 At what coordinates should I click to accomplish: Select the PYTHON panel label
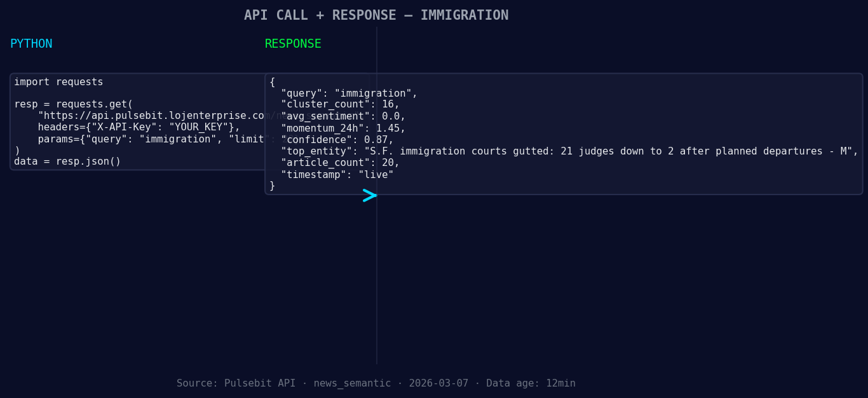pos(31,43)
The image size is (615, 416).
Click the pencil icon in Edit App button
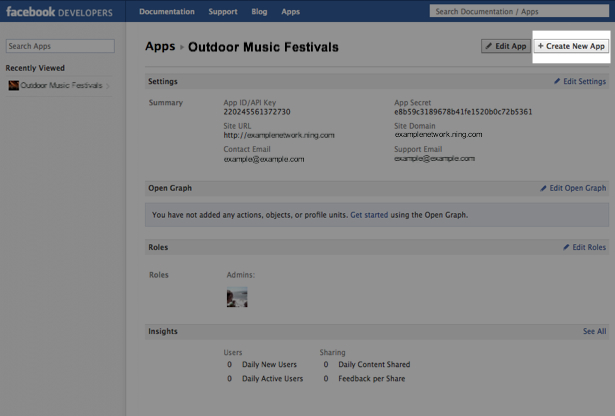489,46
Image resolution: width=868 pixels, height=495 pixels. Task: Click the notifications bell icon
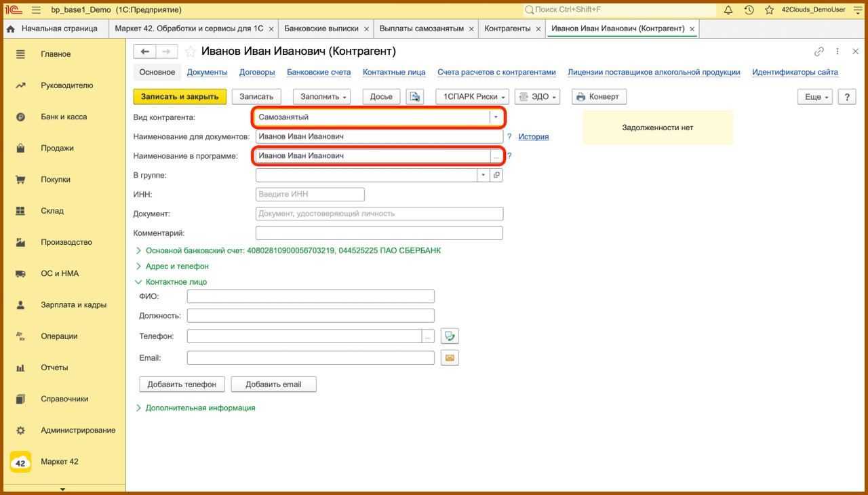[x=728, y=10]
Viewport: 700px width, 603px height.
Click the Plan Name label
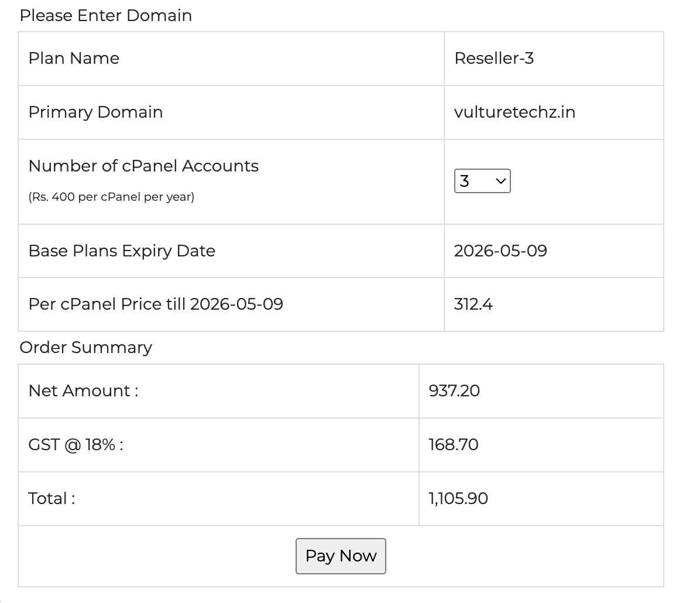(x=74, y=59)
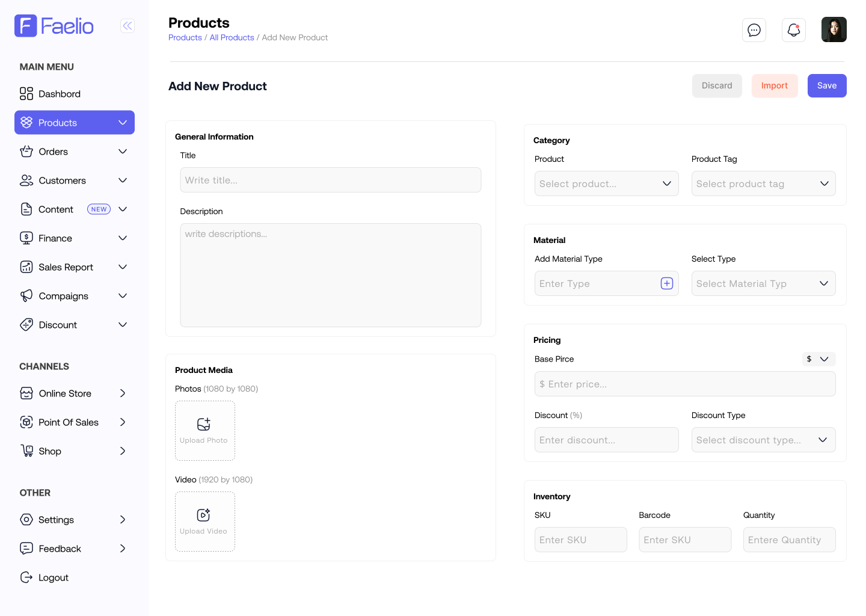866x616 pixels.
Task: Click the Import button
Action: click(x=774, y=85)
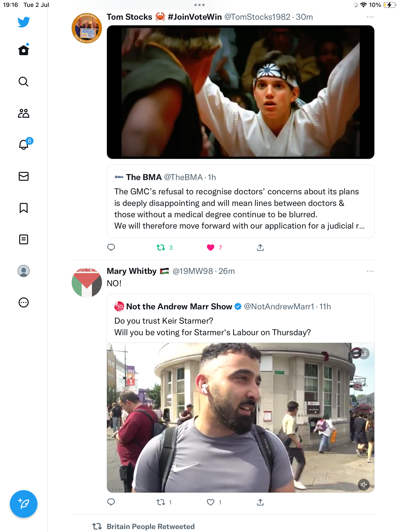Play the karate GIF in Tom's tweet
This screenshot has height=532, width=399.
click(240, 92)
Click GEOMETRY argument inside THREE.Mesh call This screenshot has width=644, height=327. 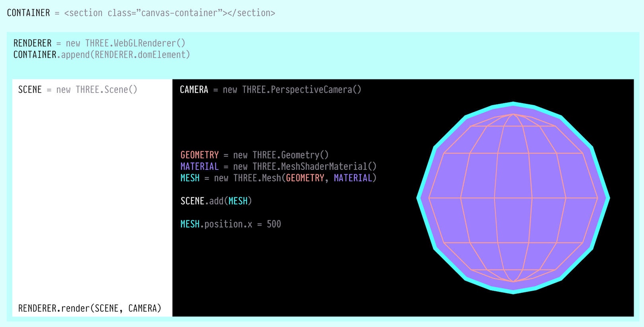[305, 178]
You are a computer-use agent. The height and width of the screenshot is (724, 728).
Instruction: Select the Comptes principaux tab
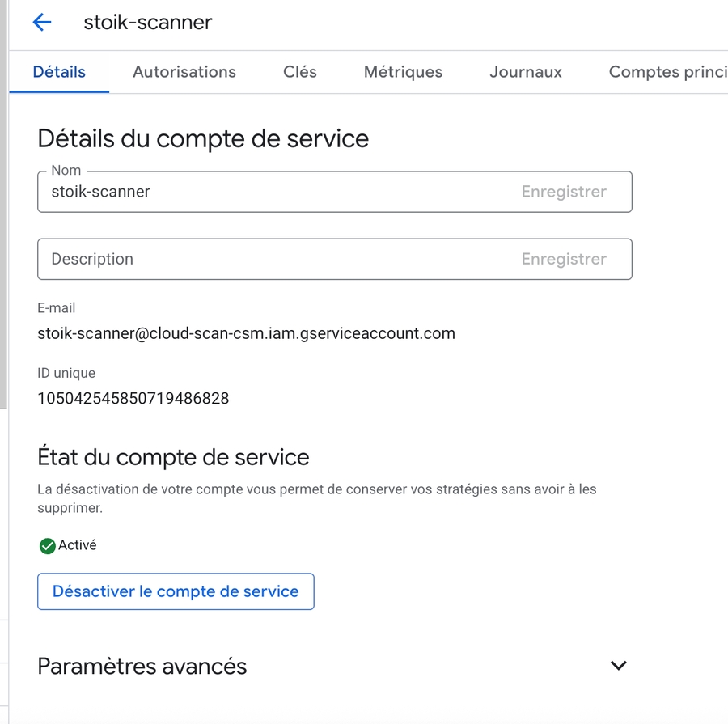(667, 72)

----

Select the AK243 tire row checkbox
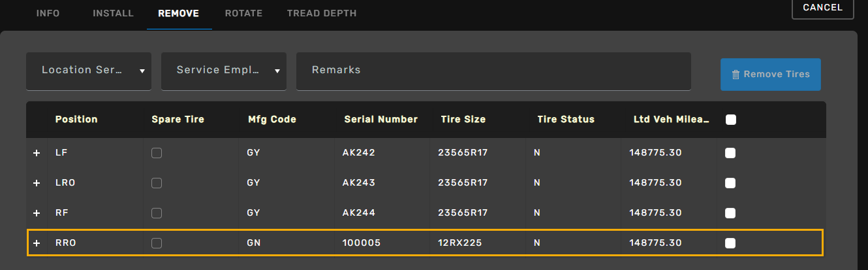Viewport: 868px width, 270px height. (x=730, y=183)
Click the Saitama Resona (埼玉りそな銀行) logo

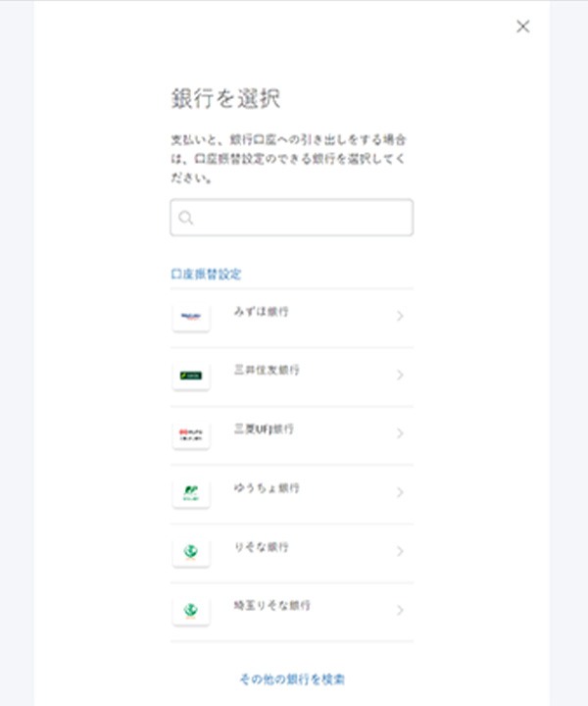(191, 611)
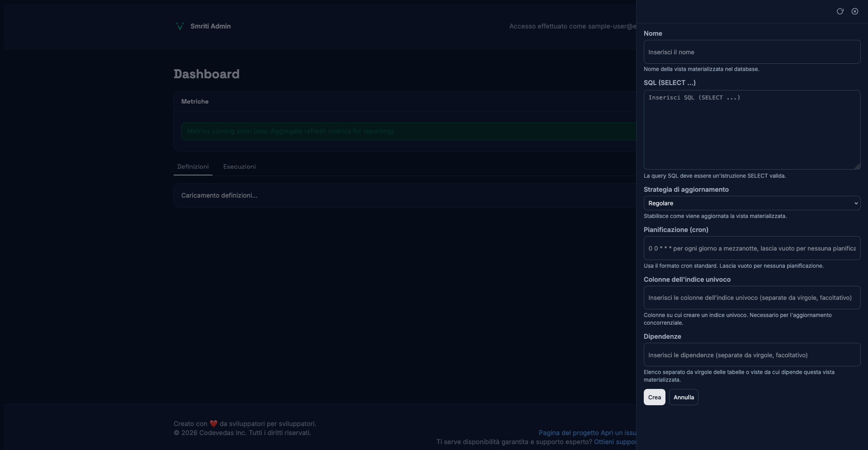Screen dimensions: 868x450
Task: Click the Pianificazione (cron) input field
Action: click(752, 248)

----

### What you should do
Nothing but the lines above, starting at the line that contains "At what coordinates" and ending at the line that contains "Viewport: 700px width, 603px height.", should be given again, exactly and without the pictures.

### Task output
 At what coordinates should I click to accomplish: Select the PYTHON panel label
pos(31,43)
The image size is (615, 416).
Click the pencil icon in Edit App button
489,46
Image resolution: width=868 pixels, height=495 pixels. Task: Click the notifications bell icon
[x=728, y=10]
Viewport: 700px width, 603px height.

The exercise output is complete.